I thought this might make your problems a little easier to take. Well, onward and upward, downward has been exhausted.
Cordially,
Steven
Andrew Jarrett <jarrett.andrew at gmail.com> wrote: On Oct 28, 2007 10:16 PM, Steven wrote:
> Andrew,
>
> I am using FireWire 400 too, but I don't currently have Windows on my
> computer. I am a newbie. Can you help me manually install my 1TB
> Maxtor 800 400 2usb without Window installed? Thanks!
Sorry for the slow response, I've had a busy week. I have looked into
this mounting problem and have seemed to come up with a decent
solution. All it takes is some tinkering in System Settings.

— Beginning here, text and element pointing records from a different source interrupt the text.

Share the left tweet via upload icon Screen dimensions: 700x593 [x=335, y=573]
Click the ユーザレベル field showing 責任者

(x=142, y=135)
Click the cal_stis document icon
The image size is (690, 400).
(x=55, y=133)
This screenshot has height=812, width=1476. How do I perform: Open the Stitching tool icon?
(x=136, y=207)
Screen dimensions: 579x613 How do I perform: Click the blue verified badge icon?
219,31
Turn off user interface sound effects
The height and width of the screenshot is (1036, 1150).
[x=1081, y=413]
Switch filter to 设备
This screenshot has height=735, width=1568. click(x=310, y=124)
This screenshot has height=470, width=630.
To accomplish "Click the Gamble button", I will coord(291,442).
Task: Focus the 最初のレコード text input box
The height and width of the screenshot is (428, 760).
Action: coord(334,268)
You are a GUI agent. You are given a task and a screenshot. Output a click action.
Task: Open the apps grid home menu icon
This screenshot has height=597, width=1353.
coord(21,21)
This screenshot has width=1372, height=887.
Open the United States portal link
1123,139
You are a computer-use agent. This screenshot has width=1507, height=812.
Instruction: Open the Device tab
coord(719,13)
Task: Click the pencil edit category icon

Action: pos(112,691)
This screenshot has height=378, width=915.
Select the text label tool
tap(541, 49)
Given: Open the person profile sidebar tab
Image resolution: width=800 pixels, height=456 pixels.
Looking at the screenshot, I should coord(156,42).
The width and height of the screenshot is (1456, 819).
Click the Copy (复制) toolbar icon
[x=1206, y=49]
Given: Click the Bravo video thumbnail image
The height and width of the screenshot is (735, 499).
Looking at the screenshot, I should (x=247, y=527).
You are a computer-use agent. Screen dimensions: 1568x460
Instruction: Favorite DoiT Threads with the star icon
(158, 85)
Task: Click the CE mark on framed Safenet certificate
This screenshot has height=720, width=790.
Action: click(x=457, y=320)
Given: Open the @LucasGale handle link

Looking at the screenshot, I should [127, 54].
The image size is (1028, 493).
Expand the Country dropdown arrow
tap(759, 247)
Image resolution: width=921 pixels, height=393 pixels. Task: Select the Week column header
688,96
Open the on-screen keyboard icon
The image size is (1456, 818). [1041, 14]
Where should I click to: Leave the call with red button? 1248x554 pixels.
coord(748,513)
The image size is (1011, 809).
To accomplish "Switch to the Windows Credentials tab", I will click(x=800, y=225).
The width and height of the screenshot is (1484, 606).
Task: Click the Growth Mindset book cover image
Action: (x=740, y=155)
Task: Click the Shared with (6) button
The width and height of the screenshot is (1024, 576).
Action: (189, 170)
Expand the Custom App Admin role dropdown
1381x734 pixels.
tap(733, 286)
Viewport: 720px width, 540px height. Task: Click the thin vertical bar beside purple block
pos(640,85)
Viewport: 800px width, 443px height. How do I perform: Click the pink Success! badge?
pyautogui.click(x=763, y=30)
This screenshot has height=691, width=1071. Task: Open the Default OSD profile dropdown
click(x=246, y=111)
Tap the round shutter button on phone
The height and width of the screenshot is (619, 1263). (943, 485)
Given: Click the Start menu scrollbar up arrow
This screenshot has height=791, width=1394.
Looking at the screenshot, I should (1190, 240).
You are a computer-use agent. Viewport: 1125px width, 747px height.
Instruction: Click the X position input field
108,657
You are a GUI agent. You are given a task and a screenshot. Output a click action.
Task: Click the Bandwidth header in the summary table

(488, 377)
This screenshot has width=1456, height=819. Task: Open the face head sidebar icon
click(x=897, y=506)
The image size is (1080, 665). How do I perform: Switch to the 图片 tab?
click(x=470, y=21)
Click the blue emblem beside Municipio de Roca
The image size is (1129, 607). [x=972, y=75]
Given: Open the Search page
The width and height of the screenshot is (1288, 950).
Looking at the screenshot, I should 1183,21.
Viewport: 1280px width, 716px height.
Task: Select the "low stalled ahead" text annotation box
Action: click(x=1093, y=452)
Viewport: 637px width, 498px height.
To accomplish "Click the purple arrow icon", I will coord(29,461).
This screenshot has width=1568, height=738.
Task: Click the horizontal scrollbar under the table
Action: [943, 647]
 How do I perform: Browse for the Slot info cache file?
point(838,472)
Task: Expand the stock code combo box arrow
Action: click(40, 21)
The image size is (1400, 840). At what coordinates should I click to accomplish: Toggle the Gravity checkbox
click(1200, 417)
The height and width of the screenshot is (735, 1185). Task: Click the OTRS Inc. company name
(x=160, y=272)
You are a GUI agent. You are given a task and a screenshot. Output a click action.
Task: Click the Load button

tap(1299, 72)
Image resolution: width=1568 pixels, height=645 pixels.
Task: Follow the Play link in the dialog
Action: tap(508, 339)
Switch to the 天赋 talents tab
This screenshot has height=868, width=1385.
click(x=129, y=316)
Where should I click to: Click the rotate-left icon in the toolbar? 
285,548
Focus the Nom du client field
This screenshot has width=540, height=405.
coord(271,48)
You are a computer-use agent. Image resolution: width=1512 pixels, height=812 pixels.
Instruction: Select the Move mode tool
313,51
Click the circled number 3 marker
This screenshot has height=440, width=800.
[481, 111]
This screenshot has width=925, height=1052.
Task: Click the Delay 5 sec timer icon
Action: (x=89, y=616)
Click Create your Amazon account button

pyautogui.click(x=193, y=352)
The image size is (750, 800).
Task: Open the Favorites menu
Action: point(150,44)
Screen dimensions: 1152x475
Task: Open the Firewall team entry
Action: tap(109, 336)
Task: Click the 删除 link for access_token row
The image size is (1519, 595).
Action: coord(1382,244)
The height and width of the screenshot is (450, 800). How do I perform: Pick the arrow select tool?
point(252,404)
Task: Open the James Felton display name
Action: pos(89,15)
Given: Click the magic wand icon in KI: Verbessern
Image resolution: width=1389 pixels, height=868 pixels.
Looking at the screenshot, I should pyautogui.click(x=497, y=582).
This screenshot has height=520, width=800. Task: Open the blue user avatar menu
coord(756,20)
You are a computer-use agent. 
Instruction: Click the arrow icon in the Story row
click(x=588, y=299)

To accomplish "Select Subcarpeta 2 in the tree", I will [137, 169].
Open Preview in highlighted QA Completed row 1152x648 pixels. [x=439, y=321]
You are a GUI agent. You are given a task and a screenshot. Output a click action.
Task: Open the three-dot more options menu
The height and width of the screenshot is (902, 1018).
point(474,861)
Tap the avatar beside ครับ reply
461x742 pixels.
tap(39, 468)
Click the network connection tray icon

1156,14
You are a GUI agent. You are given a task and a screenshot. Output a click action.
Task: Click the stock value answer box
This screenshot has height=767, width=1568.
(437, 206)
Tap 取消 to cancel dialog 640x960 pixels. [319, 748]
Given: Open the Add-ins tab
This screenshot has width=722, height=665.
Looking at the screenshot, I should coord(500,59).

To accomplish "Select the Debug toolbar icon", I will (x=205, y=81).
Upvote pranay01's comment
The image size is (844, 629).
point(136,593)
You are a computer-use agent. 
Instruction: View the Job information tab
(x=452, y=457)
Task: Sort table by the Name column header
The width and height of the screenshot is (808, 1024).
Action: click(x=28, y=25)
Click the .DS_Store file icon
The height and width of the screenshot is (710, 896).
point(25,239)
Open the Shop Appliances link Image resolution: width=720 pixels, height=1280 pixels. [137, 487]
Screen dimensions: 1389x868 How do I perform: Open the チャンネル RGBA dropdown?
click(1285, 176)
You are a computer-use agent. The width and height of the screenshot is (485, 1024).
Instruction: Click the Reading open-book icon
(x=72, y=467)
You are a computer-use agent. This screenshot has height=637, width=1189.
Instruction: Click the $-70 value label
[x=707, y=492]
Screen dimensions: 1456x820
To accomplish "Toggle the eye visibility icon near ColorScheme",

1. Open "System Settings". K->System Settings
2. Go to the "Advanced" tab.
3. Click on "Disk & Filesystems".
4. Click on the "Administrator Mode" button and type in your password.
5. Locate the partition for your disk (it's the only partition under
"Disk My Book" for me).
6. Right click on that partition and choose "Modify".
7. Make sure the type is "Automatic" and specify a mount point
(optional?) for the device (I created the folder /media/My_Book for
the mount point).
8. I have mine to mount by UUID, but it really shouldn't matter what
you choose here.
9. Make sure "Enable at start up" and "Writeable" are checked (*IMPORTANT*).
10. I'm not sure if this makes a difference, but I changed mount
permission to "Device Owner may enable/disable".
11. Reboot.
There is a drawback to this, however. I can't seem to "Safely Remove"
the drive. It gives me this message:
------------------
Unfortunately, the device system:/media/sdb1 (/dev/sdb1) named 'My
Book' and currently mounted at /media/My_Book could not be unmounted.
Unmounting failed due to the following error:
Cannot open /media/.hal-mtab
-----------------
I have looked at what is in /media and there isn't even a file called
.hal-mtab. There is, however, a file called .hal-mtab-lock. Any
ideas?
Anyway, this should help those of you that can't get your external
devices to mount properly (giving a permission error). The important
steps are to enable on start up and then reboot. The devices may not
show up on the desktop, but are available under "Storage Media".